== What the task asks ==
From the line that contains "You are a GUI" down to the last line of the data below, restate every line word for word, skipping any images.

Records from a data source:
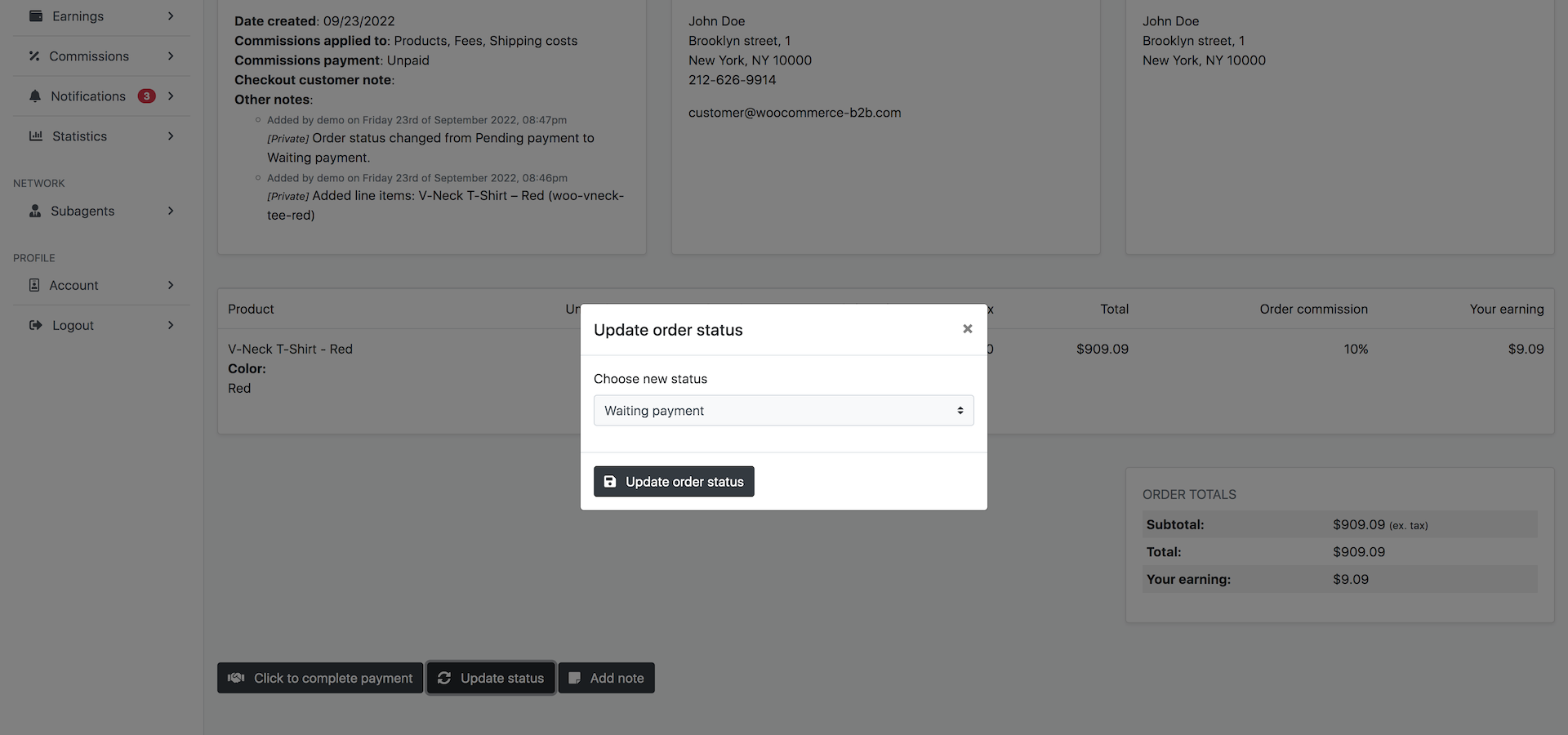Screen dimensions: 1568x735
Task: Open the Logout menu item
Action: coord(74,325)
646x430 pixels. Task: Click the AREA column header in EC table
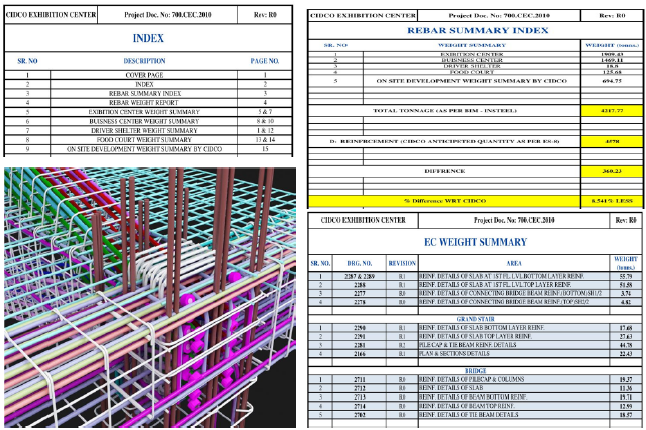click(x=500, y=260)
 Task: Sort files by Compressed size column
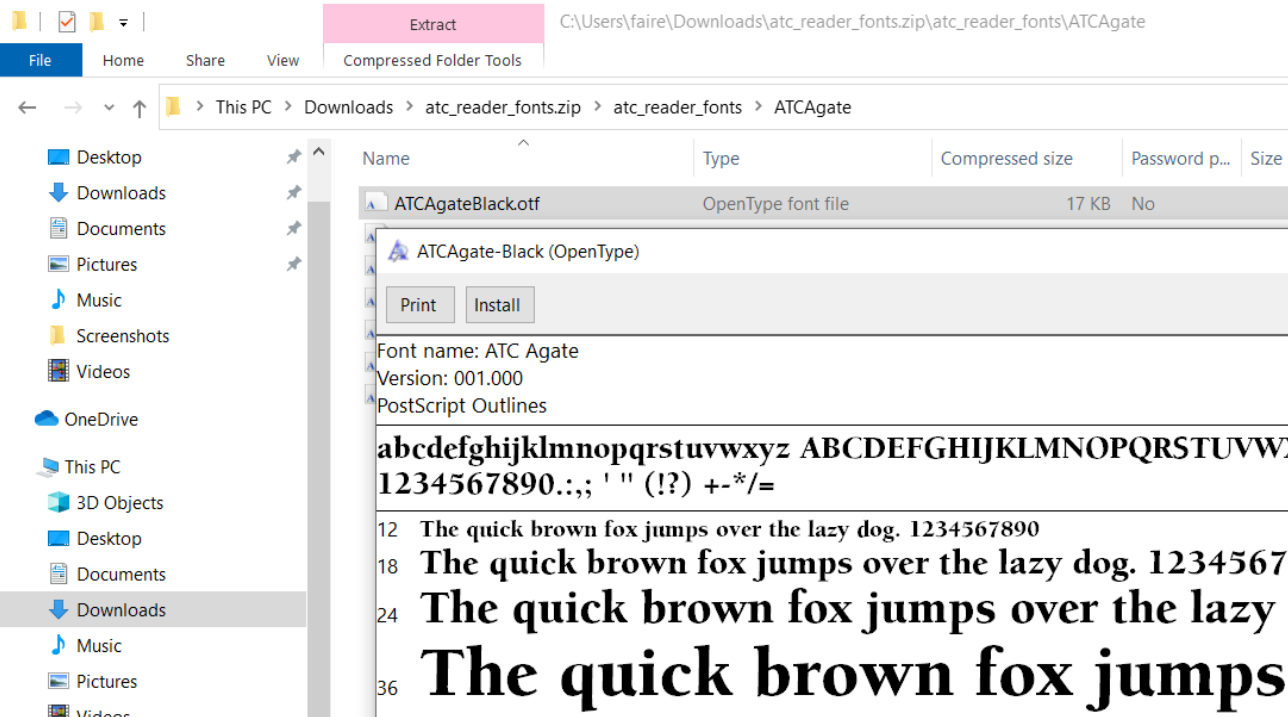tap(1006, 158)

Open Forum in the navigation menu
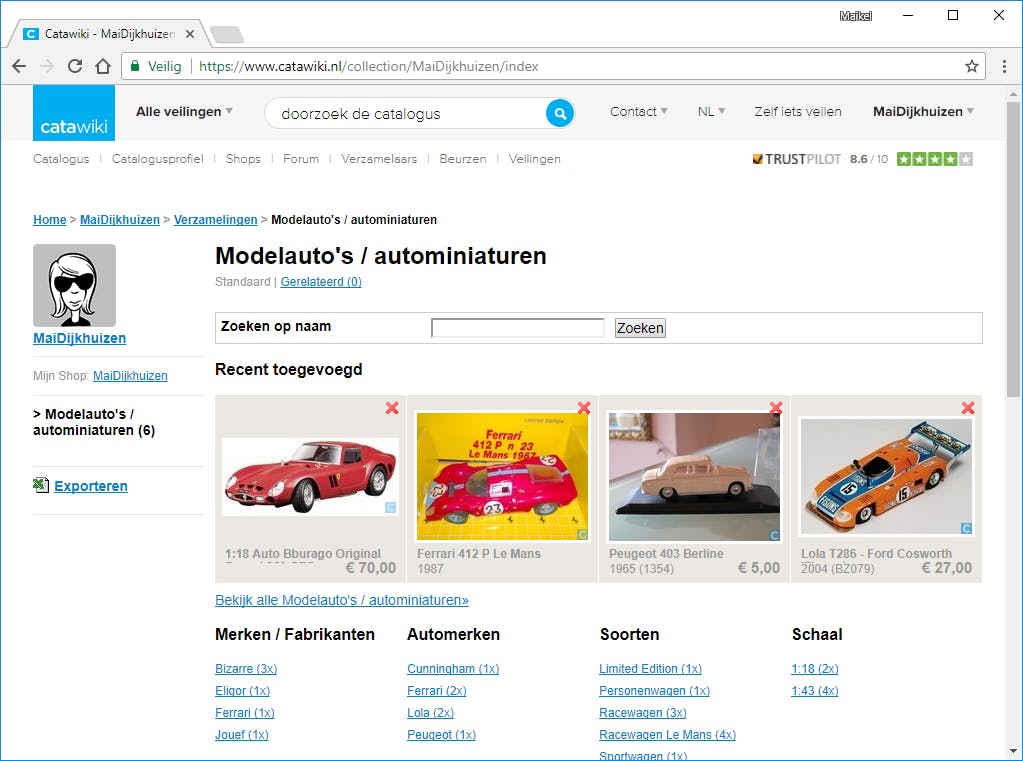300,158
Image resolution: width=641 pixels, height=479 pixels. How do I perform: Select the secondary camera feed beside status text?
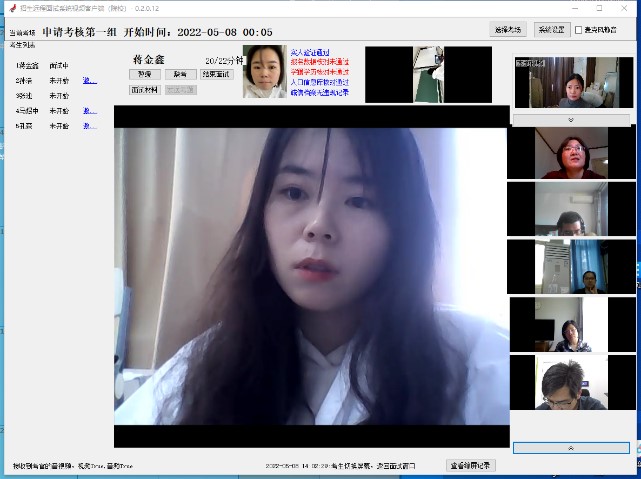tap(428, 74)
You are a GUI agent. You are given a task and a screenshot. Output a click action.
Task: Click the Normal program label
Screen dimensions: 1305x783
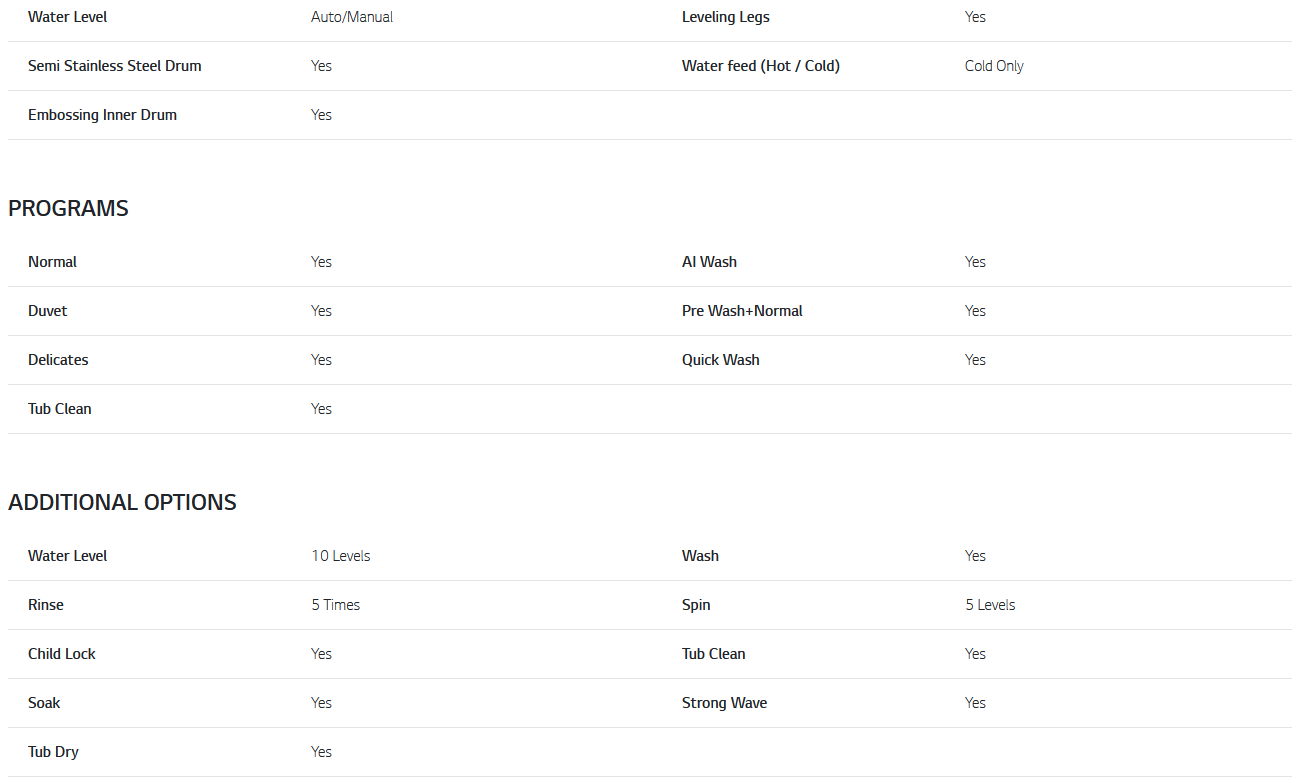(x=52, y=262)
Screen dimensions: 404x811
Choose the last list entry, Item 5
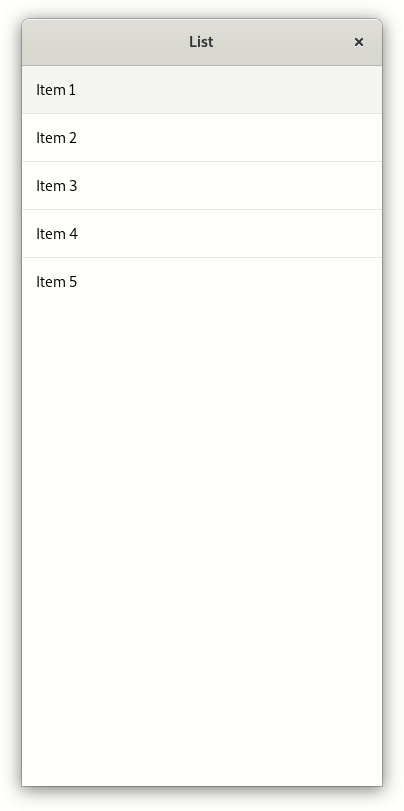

== Output of the task ==
You are a GUI agent. You are given a task and a screenshot. Output a click action.
Task: Click the Normal program label
Screen dimensions: 1305x783
(x=52, y=262)
Screen dimensions: 404x811
Choose the last list entry, Item 5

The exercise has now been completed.